Stack Overflow Asked by Lars Holdaas on February 14, 2021
So I have a form handling system set up where I can pass value formatting options that will change the input to fit a certain formatting (for instance stripping non-number values, enforcing max-length, adding hyphens at every X interval etc) and I want to create a function that creates a combined formatter of an arbitrary number of more minute formatters, and runs the value through these in order.
For instance a formatter could be, in the case of numbers only:
const numberFormatter = value => value.replace(.replace(/[^d]/g, '');
But I also have createFormatter functions, like for max length:
export const createMaxLengthFormatter = (maxLength) => (value) => value
.slice(0, maxLength);
The way I use them is usually like this:
const someNumberInput = createFormField({
...otherParams,
valueFormatter: createMaxLengthFormatter(8),
})
However I want to be able to do something akin to this:
const someFourDigitNumberInput = createFormField({
...otherParams,
valueFormatter: combineFormatters(numberFormatter, createMaxLengthFormatter(4)),
});
Any suggestions how to implement combineFormatters in an elegant ESNEXT way?
So thanks to @andy-ray pointing me in the right direction I ended up with one solution that seems to be working fine:
export const combineFormatters = (...formatters) => (value) => formatters
.reduce((currentValue, formatter) => formatter(currentValue), value);
Leaving it up as a solution for now, but not marking it as the correct one in case somebody comes up with a more elegant/correct solution for this problem. Though it does indeed seem to be doing the job as intended.
Correct answer by Lars Holdaas on February 14, 2021
This is a typical case of function composition. The compose
high order function would goes like:
// compose from right to left
const compose = (...fns) => fns.reduce((f, g) => x => f(g(x)))

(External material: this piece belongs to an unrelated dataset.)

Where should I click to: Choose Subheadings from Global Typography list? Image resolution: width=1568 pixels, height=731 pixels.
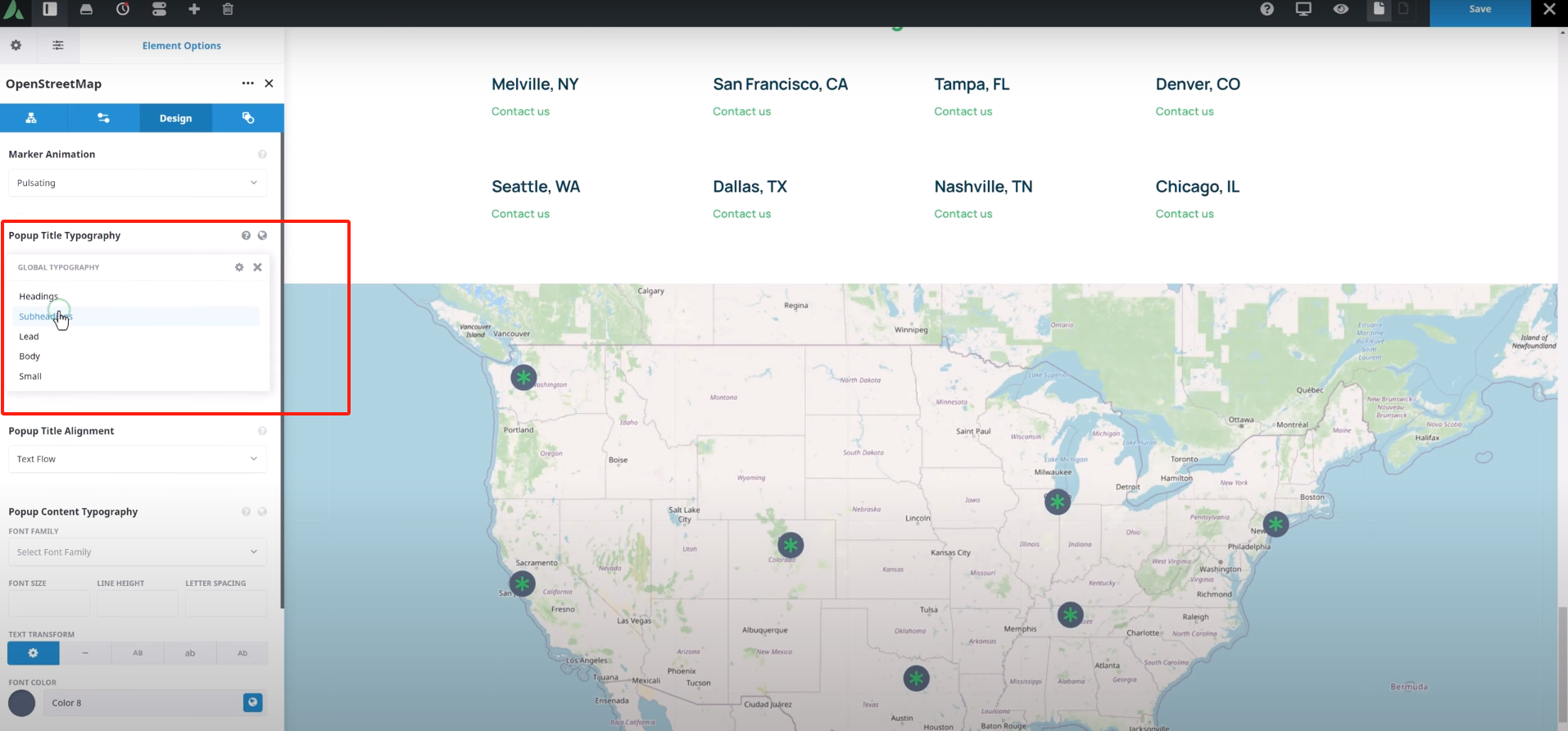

// compose from left to right
const compose = (...fns) => fns.reduce((f, g) => x => g(f(x)))
I would say this implementation is elegant in the sense that it looks so close to the mathematical expression. Pleasing to the eye!
However it will produce a deep calling stack, because of the function-inside-function form. Your implementation would be more memory friendly, and is equivalent in effect.